• [RECORDS PROVIDED]:
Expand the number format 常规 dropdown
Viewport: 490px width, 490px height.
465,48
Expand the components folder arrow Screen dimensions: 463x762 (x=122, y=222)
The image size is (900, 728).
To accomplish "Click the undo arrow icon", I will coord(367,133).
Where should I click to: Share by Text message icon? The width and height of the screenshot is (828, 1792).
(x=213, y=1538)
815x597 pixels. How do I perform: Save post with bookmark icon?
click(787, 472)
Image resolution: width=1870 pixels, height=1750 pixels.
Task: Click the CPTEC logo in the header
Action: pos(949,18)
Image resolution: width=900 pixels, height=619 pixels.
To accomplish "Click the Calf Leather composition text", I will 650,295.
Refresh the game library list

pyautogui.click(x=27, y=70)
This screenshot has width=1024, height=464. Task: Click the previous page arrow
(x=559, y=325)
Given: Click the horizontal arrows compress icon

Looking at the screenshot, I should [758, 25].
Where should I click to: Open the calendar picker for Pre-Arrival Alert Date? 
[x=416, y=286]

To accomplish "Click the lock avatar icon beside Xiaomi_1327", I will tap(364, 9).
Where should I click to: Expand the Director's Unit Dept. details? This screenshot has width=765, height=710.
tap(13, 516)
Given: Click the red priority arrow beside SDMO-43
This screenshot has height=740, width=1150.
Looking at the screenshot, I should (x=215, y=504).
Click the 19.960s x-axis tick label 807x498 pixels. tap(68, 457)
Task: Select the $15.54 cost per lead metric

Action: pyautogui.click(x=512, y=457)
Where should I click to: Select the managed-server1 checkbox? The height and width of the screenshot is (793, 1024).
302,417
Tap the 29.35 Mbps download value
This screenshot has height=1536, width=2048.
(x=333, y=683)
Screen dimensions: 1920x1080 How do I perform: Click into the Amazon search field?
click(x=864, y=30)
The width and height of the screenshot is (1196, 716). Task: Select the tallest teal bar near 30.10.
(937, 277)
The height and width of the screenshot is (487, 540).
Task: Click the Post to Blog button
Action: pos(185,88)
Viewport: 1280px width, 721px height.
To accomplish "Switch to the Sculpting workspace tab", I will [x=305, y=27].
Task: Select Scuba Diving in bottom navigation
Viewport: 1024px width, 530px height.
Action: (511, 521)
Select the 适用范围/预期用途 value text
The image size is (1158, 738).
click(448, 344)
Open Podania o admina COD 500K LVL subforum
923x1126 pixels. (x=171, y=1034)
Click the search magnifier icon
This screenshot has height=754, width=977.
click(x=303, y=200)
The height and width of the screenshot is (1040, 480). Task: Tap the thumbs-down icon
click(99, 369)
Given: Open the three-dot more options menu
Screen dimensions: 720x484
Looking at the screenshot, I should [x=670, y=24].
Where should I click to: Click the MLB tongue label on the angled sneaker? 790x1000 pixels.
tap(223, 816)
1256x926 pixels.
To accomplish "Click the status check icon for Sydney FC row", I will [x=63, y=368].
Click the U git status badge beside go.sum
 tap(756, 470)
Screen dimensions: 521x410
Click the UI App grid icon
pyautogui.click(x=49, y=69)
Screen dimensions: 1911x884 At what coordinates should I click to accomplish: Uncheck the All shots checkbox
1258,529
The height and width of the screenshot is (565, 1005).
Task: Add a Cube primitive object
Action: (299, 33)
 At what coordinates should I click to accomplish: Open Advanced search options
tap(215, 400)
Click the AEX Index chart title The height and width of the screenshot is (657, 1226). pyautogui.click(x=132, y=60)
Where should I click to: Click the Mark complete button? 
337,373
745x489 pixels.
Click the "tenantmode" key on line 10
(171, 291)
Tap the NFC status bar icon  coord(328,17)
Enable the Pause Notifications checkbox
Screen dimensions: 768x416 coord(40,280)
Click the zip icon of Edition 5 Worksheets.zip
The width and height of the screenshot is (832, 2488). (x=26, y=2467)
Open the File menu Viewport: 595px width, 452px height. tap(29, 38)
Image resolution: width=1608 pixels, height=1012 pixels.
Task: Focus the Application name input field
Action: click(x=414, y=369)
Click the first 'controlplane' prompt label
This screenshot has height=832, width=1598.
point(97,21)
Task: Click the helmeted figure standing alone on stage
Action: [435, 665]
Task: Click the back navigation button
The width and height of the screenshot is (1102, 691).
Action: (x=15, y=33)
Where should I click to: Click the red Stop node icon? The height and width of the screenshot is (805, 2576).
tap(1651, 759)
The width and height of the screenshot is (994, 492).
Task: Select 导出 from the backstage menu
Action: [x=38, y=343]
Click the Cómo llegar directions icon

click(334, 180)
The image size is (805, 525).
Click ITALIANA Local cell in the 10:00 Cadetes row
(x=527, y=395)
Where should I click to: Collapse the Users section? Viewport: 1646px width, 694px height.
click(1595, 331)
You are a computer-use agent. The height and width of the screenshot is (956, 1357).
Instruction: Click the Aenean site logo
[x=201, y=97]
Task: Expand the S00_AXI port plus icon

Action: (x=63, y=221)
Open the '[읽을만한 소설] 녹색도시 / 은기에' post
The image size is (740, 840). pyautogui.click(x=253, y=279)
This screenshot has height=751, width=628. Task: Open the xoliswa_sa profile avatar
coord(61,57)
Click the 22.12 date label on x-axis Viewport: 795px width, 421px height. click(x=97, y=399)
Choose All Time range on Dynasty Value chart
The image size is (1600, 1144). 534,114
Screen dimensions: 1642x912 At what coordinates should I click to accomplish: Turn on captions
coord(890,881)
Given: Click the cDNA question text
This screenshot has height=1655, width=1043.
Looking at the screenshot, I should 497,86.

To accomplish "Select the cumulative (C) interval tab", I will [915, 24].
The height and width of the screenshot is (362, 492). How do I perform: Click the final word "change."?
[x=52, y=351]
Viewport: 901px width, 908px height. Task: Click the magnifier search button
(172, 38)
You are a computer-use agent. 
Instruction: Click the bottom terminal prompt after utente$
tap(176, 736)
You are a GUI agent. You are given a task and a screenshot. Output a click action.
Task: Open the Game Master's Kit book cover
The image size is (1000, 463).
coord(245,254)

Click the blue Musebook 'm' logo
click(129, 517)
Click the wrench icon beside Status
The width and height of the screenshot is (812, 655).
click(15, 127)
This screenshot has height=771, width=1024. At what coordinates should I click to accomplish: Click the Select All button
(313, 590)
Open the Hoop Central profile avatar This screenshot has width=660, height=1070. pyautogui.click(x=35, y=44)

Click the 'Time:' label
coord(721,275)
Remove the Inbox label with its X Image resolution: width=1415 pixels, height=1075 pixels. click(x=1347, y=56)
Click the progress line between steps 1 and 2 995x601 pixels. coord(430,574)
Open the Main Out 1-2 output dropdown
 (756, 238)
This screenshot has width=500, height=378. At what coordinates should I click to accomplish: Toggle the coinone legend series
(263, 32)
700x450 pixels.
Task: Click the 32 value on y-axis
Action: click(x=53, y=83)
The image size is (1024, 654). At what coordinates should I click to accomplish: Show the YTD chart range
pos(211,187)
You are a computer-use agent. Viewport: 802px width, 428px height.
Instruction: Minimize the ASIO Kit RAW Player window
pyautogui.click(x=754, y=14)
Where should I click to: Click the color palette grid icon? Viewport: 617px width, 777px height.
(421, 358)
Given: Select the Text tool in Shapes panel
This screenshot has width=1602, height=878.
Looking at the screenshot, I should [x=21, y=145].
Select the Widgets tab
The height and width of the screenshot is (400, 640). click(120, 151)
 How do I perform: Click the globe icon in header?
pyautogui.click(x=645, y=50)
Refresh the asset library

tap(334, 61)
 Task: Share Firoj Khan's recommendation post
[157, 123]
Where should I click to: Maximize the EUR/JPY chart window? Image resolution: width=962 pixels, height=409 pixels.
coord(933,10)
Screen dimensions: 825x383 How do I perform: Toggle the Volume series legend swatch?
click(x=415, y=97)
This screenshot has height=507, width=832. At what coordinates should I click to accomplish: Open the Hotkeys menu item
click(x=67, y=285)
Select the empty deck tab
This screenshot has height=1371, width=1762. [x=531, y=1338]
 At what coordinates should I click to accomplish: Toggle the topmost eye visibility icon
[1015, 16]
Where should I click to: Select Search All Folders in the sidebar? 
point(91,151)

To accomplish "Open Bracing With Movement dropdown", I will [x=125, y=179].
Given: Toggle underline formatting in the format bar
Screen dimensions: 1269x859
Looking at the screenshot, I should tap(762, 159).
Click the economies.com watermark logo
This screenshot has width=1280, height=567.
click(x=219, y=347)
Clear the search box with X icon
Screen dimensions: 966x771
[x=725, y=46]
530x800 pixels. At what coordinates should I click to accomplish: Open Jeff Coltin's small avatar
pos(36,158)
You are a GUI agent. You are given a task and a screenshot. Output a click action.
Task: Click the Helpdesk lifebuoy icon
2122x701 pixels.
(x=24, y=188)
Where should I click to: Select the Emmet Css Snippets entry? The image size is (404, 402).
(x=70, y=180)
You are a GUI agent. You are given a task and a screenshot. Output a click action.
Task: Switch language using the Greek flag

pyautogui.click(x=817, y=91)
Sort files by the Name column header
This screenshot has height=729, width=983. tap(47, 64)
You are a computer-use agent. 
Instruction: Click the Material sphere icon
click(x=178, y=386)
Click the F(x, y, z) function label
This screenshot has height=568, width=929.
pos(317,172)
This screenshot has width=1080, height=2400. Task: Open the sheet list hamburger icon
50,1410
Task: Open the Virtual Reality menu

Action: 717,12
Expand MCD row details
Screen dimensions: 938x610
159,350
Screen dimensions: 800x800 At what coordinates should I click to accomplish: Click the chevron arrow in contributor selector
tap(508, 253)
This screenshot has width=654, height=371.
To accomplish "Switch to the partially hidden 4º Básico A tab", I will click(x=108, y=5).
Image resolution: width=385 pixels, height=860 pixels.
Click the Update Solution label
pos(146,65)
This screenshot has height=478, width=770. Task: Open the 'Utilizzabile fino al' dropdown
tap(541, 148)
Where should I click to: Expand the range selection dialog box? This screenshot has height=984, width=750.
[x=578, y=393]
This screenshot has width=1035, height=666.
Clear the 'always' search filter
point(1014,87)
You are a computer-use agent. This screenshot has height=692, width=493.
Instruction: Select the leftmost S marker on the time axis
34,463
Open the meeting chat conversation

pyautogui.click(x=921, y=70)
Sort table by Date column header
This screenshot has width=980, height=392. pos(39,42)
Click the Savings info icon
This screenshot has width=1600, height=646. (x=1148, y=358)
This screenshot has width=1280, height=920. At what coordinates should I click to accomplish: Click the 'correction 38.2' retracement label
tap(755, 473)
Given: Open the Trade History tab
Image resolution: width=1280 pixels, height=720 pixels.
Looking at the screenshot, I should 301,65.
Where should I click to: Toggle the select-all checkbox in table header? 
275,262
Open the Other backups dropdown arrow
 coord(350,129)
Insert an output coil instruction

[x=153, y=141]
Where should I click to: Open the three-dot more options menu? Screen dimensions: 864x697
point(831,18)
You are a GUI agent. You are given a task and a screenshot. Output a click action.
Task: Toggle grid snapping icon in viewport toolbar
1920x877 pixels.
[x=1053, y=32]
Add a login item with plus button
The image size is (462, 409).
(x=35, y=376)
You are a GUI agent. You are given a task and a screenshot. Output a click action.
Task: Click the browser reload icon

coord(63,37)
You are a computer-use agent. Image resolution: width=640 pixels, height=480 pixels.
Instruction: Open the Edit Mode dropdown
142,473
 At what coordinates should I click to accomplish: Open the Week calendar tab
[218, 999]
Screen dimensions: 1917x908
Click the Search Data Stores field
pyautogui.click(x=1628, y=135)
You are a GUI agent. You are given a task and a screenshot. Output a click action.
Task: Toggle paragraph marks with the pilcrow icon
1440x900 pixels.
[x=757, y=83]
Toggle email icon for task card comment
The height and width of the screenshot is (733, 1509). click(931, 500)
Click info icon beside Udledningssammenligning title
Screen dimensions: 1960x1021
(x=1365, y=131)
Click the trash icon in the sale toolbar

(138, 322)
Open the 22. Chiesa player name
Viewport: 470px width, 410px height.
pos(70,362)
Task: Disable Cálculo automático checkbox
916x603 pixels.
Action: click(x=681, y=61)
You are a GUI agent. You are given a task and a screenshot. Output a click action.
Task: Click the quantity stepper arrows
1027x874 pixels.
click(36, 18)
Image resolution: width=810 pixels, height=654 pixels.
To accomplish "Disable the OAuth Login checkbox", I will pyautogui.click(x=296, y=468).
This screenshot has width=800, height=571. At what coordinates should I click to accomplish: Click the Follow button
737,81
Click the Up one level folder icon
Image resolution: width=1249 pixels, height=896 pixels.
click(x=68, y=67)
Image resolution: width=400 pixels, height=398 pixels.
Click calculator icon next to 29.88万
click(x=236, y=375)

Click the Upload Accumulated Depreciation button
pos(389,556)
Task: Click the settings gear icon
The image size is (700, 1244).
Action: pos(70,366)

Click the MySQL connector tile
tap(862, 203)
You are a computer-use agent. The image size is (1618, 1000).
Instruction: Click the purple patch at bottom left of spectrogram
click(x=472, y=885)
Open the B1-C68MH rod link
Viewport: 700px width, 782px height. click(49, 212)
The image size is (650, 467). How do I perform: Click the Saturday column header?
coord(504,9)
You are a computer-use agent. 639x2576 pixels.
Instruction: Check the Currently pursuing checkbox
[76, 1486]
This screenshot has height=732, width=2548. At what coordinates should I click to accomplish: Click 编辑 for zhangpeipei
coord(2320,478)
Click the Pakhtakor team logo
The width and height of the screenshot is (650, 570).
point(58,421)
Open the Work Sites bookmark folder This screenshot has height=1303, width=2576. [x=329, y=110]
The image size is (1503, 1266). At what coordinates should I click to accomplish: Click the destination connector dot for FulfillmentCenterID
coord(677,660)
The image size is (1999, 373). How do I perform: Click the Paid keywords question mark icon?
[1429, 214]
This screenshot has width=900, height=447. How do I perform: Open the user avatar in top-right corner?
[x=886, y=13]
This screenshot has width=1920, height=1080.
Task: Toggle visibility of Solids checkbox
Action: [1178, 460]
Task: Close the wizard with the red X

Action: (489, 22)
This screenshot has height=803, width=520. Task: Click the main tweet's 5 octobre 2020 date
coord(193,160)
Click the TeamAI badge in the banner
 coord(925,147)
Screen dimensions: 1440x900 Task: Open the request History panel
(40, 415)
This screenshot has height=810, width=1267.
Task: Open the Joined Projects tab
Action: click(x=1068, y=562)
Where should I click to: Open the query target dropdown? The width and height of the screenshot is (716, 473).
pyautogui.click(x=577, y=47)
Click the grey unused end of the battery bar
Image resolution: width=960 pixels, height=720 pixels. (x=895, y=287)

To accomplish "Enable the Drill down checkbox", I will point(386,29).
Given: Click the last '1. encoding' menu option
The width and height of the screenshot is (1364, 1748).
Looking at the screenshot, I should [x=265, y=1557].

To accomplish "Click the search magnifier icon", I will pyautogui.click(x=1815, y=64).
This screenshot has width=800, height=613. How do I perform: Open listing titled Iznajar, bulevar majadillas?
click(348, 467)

• [ASSIGNMENT]:
Output only the number of lines in the listing that contain the string "navigation".

• [OUTPUT]:
2